Le conseil a finalement rejeté la proposition de la première minorité de la commission par 146 voix contre 45 et 2 abstentions, mais a adopté la proposition de la seconde minorité par 124 voix contre 72 et 1 abstention. La majorité des membres des groupes UDC et du Centre et une partie du groupe libéral-radical ont voté contre la proposition de la seconde minorité.
Au vote sur l'ensemble, le Conseil national a approuvé le projet par 132 voix contre 53 et 13 abstentions.
Au Conseil des États, la loi a été examinée lors de la session d'hiver 2020. Bien que l'entrée en matière n'était pas contestée, une minorité composée de membres des groupes UDC, libéral-radical et du Centre a demandé le renvoi du projet à la commission avec le mandat d'élaborer une initiative de commission demandant la création d'une base constitutionnelle pour le mariage civil pour tous. La minorité souhaite en effet que le mariage civil pour tous ait une base constitutionnelle explicite s'il est accepté par le peuple et les cantons. Elle estime que la question de savoir si l'institution du mariage peut être ouverte aux couples de même sexe est d'une importance capitale et mérite donc d'être étudiée d'un point de vue constitutionnel. Les partisans de l'objet ont cependant rappelé que l'article 14 de la Constitution fédérale garantit déjà le droit au mariage et à la famille et que pour cette raison, l'objet ne nécessite aucune révision de la Constitution. La proposition de renvoi a été rejetée par 22 voix contre 20 et 2 abstentions.
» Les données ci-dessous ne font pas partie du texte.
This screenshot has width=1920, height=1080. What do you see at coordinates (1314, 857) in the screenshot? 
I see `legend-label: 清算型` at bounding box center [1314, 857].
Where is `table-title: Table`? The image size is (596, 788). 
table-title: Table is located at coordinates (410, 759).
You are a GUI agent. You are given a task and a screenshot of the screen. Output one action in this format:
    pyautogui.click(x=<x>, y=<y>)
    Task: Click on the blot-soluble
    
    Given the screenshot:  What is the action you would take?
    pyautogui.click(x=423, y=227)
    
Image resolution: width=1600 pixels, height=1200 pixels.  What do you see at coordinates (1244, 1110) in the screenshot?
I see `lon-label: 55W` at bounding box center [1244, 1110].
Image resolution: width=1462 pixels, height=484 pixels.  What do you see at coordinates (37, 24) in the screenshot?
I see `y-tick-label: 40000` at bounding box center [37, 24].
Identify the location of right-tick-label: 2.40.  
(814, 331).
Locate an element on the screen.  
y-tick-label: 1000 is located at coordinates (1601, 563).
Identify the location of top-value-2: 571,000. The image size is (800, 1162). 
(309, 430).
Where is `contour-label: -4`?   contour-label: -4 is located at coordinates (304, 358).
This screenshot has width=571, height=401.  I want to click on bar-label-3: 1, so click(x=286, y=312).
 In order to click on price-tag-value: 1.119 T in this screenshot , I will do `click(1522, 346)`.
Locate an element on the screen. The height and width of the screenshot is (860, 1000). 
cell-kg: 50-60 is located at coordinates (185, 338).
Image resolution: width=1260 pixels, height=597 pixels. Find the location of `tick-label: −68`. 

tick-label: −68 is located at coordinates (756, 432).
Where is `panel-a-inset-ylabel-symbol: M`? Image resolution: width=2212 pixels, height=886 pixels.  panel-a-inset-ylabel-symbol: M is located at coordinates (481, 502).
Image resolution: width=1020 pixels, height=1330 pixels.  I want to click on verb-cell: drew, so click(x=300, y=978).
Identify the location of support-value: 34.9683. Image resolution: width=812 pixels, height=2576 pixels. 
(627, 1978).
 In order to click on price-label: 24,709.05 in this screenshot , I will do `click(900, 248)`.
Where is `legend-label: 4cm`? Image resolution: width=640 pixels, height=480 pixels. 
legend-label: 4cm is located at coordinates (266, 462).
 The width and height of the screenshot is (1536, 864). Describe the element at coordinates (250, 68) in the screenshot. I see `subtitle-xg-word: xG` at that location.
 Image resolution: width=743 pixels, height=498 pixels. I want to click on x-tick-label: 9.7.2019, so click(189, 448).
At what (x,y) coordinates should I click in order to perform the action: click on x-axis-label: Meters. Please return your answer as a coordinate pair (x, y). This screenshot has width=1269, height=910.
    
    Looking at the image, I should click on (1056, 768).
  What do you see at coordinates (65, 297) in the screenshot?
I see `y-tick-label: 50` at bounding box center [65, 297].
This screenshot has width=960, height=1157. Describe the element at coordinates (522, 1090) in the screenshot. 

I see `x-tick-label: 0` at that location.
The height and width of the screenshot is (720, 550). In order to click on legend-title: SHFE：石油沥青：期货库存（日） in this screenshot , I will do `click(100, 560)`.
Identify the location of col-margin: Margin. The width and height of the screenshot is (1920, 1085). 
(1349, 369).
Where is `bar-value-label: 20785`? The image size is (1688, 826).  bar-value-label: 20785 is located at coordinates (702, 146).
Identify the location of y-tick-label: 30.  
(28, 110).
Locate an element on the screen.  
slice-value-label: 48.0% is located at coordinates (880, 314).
Afin de mieux prendre en compte le droit de l'enfant à connaître son ascendance, la commission a proposé lors de la discussion par article de modifier les dispositions adoptées par le Conseil national sur l'établissement du lien de parenté afin que la présomption de maternité de l'épouse de la mère ne soit introduite qu'en cas de don de sperme en Suisse et non de manière générale. En outre, la commission propose d'exclure la contestation du lien de filiation en cas de don de sperme. Le conseil a suivi ces propositions et a approuvé le projet au vote sur l'ensemble par 22 voix contre 15 et 7 abstentions. Une proposition individuelle, qui voulait retirer du projet les questions relatives à la procréation médicalement assistée, a échoué.
Le projet de loi est revenu au Conseil national lors de la même session. La majorité de la commission a proposé de voter en faveur des modifications adoptées par le Conseil des États. Jugeant la disposition sur le don de sperme non conforme à la Constitution, une minorité composée de membres des groupes UDC et du Centre souhaitait la biffer du projet. Le Conseil national a toutefois rejeté la proposition de la minorité par 133 voix contre 57 et a ainsi accepté les propositions de compromis du Conseil des États.
À l'issue du vote final, le projet a été adoptée par le Conseil national par 136 voix contre 48 et 9 abstentions, et par le Conseil des États par 24 voix contre 11 et 1 abstention. La majorité du groupe UDC et du groupe du Centre s'est prononcée contre la loi.
(Sources : Rapport de la Commission des affaires juridiques du Conseil national ; Bulletin officiel)
Le projet a été accepté par le peuple le 26 septembre 2021 par 64,1 % des voix.